C/C++ rand() function for biased expectation

I am using <stdlib.h> rand() function to generate 100 random integers within range [0 ... 9]. I used the following way to generate them on equal distribution,
int random_numbers[100];
for(register int i = 0; i < 100; i++){
random_numbers[i] = rand() % 10;
}
This is working fine. But now I want to get 100 numbers where I want around 50% of those numbers to be 5. How do I do that?
Extended Problem
I want to get 100 numbers.

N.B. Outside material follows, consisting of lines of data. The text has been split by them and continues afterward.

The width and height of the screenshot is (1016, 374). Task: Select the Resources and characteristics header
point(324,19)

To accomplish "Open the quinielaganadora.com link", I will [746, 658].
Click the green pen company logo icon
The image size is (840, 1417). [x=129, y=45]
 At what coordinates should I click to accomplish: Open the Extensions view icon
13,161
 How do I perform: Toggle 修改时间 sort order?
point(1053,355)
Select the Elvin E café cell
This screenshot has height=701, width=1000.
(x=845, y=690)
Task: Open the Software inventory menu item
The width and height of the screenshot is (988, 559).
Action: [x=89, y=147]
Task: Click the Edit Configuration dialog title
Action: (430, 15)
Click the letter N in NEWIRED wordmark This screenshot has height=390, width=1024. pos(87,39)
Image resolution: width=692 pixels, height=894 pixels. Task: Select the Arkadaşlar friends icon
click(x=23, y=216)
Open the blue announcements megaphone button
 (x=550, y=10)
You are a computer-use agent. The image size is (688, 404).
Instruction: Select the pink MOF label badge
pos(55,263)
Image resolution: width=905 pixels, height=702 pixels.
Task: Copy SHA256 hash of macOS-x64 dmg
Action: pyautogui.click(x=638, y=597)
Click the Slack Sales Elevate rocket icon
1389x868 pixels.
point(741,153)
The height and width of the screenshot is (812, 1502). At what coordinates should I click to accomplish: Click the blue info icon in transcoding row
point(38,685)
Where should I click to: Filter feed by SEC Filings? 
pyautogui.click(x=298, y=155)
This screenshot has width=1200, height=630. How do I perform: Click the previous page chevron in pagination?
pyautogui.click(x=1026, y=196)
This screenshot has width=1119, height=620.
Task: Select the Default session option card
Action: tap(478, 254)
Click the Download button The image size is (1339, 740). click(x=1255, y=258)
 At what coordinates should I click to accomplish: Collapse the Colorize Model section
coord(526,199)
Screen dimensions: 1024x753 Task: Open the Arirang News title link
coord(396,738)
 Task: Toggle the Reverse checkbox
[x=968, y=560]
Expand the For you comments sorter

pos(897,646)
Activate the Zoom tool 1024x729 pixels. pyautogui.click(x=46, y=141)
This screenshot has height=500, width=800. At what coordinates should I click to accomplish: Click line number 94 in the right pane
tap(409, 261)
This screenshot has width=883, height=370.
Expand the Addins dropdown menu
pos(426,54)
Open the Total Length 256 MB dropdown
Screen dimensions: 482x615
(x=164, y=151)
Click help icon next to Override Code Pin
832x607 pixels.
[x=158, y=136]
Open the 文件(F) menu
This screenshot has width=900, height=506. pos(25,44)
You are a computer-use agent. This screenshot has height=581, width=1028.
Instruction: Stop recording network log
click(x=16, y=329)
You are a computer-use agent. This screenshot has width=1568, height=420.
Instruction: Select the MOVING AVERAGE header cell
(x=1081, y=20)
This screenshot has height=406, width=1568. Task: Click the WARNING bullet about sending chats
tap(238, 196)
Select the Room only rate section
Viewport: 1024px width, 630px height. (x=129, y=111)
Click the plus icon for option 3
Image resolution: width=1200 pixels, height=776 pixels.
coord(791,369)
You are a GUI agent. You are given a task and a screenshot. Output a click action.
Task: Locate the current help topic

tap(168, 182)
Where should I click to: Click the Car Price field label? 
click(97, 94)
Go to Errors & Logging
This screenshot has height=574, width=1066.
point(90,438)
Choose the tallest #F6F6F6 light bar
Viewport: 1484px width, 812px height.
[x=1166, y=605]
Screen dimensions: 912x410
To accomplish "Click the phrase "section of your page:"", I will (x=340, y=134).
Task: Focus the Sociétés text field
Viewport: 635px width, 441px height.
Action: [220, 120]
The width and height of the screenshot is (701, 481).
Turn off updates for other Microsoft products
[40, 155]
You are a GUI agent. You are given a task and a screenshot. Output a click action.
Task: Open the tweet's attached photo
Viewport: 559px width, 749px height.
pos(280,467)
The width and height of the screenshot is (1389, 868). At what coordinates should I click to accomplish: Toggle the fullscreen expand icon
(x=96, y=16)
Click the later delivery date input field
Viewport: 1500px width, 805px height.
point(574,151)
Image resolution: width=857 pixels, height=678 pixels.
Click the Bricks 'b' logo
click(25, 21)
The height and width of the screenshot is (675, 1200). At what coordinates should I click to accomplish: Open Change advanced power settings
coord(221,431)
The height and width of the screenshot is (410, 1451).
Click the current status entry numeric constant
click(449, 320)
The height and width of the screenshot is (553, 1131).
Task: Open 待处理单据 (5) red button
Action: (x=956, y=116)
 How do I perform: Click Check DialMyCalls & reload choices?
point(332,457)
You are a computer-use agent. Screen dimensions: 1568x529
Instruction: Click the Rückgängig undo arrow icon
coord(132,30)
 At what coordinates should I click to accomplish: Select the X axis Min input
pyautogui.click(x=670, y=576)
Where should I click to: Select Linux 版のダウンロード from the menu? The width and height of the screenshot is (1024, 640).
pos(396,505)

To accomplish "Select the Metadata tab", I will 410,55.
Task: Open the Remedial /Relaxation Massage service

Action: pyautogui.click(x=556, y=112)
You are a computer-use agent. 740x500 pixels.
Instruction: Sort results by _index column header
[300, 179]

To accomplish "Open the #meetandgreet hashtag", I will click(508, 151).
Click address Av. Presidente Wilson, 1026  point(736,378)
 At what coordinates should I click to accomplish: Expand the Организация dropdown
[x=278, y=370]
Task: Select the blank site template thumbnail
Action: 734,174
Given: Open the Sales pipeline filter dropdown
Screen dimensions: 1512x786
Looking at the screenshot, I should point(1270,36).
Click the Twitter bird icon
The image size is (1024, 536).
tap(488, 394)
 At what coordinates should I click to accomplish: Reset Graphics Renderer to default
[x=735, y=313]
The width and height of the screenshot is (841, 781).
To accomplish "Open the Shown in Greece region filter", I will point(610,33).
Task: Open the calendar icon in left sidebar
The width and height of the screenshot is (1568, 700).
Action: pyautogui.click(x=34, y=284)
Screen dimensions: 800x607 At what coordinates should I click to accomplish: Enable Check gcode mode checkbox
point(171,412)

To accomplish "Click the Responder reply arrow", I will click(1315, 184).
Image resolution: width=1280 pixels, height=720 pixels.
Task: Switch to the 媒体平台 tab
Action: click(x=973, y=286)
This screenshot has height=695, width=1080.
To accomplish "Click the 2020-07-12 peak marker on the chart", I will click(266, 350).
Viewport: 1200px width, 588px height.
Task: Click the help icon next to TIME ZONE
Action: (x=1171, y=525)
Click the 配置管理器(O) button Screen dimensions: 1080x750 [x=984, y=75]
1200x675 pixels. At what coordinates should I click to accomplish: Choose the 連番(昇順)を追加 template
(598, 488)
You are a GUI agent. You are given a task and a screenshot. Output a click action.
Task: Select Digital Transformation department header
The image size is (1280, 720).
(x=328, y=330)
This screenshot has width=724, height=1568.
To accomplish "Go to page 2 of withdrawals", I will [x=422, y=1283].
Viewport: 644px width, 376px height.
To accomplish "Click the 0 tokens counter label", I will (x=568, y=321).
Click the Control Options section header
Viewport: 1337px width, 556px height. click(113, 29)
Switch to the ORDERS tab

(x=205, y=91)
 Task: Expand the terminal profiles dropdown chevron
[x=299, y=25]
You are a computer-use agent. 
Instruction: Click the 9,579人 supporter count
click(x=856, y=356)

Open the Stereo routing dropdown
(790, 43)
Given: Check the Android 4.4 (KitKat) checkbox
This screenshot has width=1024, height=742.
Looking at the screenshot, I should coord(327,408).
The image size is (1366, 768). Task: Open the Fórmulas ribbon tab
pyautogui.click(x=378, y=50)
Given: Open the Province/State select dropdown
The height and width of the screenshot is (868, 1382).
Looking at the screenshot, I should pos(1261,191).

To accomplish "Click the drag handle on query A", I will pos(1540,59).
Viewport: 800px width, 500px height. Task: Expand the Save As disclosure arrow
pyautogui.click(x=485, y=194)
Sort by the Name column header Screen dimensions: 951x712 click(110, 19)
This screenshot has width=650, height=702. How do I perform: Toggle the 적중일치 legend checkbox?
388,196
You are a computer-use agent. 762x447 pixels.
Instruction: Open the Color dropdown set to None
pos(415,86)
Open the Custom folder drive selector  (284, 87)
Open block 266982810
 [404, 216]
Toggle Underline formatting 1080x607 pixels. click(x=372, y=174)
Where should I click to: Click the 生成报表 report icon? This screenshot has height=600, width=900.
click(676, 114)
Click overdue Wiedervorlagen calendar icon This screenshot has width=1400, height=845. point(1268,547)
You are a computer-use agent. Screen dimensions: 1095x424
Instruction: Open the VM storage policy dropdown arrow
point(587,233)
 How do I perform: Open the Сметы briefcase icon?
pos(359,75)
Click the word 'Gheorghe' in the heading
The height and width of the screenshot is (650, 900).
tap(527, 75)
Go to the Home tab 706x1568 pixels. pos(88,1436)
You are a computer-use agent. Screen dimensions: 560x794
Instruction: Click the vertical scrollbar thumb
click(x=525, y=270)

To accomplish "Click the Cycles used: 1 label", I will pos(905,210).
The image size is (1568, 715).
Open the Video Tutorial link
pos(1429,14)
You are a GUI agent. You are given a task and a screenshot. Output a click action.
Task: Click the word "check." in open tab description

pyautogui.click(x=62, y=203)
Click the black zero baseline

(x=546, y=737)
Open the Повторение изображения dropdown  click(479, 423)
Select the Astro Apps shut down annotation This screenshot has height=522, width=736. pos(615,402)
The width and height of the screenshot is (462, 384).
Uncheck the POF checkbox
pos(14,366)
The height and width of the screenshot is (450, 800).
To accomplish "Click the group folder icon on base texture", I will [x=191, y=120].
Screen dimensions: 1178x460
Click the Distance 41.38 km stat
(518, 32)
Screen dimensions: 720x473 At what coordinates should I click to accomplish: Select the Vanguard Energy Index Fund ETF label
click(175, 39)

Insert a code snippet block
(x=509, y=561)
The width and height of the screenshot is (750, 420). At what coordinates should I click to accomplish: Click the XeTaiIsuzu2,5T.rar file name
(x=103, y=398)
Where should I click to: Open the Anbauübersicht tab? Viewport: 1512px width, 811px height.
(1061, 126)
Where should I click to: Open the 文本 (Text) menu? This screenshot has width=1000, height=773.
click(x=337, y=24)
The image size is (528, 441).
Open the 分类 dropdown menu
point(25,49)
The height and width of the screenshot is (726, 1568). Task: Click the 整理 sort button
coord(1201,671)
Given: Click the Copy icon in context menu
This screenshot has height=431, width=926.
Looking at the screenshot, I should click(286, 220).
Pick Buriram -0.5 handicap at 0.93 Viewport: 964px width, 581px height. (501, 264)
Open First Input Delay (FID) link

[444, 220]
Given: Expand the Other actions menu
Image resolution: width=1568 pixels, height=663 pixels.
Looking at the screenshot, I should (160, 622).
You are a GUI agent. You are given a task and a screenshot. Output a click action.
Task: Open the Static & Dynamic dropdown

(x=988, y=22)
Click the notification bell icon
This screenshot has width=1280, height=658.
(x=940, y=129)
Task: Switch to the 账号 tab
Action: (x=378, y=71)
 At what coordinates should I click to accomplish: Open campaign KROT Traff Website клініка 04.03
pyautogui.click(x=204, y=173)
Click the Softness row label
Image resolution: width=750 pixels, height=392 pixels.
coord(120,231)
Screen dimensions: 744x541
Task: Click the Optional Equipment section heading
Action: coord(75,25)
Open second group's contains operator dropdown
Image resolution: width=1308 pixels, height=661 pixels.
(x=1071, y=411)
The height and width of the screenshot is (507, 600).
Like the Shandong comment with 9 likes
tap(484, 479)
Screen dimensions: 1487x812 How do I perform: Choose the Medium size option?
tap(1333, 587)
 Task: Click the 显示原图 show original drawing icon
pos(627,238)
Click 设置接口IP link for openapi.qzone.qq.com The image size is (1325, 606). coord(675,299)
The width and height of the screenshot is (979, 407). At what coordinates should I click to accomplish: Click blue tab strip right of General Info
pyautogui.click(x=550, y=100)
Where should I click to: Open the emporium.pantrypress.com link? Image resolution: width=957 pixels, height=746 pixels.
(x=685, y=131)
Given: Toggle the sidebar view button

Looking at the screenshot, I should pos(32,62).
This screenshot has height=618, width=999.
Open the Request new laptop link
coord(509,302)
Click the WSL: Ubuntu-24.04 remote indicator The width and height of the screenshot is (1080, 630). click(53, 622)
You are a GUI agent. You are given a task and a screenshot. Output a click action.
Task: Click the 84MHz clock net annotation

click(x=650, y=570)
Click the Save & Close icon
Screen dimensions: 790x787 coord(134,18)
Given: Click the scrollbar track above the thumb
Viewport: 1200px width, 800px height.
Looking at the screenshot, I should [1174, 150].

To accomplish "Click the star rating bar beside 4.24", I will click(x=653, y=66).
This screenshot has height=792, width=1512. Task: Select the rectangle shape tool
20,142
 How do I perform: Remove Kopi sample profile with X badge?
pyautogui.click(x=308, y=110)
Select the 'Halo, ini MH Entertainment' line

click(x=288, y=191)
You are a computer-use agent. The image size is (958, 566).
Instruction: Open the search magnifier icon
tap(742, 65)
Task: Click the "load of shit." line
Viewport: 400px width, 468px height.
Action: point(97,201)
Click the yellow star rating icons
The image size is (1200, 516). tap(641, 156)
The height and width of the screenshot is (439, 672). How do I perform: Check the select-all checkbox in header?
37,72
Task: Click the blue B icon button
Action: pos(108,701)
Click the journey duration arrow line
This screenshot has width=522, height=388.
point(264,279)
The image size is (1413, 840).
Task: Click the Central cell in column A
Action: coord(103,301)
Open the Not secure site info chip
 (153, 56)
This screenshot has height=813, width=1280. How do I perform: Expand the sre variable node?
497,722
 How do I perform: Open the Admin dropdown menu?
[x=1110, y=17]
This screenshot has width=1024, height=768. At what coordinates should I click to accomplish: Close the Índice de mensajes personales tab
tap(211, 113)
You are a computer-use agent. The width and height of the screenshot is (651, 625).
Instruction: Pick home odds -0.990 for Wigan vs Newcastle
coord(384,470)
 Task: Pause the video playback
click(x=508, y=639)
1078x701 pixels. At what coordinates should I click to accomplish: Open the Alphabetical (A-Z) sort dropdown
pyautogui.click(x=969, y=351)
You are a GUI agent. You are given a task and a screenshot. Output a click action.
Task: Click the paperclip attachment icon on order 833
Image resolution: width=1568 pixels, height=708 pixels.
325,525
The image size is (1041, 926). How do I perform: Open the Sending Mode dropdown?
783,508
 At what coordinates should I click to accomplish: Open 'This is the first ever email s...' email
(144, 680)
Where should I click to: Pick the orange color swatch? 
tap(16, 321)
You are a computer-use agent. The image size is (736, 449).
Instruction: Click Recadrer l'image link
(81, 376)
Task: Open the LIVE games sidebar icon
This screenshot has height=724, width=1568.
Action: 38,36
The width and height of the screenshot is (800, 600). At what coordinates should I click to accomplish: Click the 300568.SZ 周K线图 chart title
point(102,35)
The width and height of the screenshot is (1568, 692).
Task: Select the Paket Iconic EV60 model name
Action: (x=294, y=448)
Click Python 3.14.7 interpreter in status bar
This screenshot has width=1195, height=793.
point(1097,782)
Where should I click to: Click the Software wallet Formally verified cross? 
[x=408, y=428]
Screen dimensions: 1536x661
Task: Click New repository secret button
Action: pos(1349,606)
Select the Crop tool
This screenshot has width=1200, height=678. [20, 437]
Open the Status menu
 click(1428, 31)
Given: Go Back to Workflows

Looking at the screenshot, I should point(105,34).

What if I want 50% of those number will be between 0~2. I mean 50 percent of those number will consists only with number 0, 1, 2. How to do that?
I am expecting generalised steps which can be applied beyond the boundary of 10 or 100.

Hmmm, how about choosing a random number between 0 and 17, and if the number is greater than 9, change it to 5?
For 0 - 17, you would get a distribution like
0,1,2,3,4,5,6,7,8,9,5,5,5,5,5,5,5,5
Code:
int random_numbers[100];
for(register int i = 0; i < 100; i++){
random_numbers[i] = rand() % 18;
if (random_numbers[i] > 9) {
random_numbers[i] = 5;
}
}
You basically add a set of numbers beyond your desired range that, when translated to 5 give you equal numbers of 5 and non-5.

In order to get around 50% of these numbers to be in [0, 2] range you can split the full range of rand() into two equal halves and then use the same %-based technique to map the first half to [0, 2] range and the second half to [3, 9] range.
int random_numbers[100];
for(int i = 0; i < 100; i++)
{
int r = rand();
random_numbers[i] = r <= RAND_MAX / 2 ? r % 3 : r % 7 + 3;
}
To to get around 50% of these numbers to be 5 a similar technique will work. Just map the second half to [0, 9] range with 5 excluded
int random_numbers[100];
for(int i = 0; i < 100; i++)
{
int r = rand();
if (r <= RAND_MAX / 2)
r = 5;
else if ((r %= 9) >= 5)
++r;
random_numbers[i] = r;
}

I think it is easy to solve the particular problem of 50% using the techniques mentioned by other answers. Let us try to answer the question for a general case -
Let us say you want a distribution where you want the numbers {A1, A2, .. An} with the percentages {P1, P2, .. Pn} and sum of Pi is 100% (and all the percentages are integers, if not it can be adjusted).
We will create an array of 100 size and fill it with the numbers A1-An.
int distribution[100];
Now we fill each number, it's percentage number of times.
int postion = 0;
for (int i = 0; i < n; i++) {
for( int j = 0; j < P[i]; j++) {
// Add a check here to make sure the sum hasn't crossed 100
distribution[position] = A[i];
position ++;
}
}
Now that this initialization is done once, you can draw a random number as -
int number = distribution[rand() % 100];
In case your percentages are not integers but say you want precision of 0.1%, you can create an array of 1000 instead of 100.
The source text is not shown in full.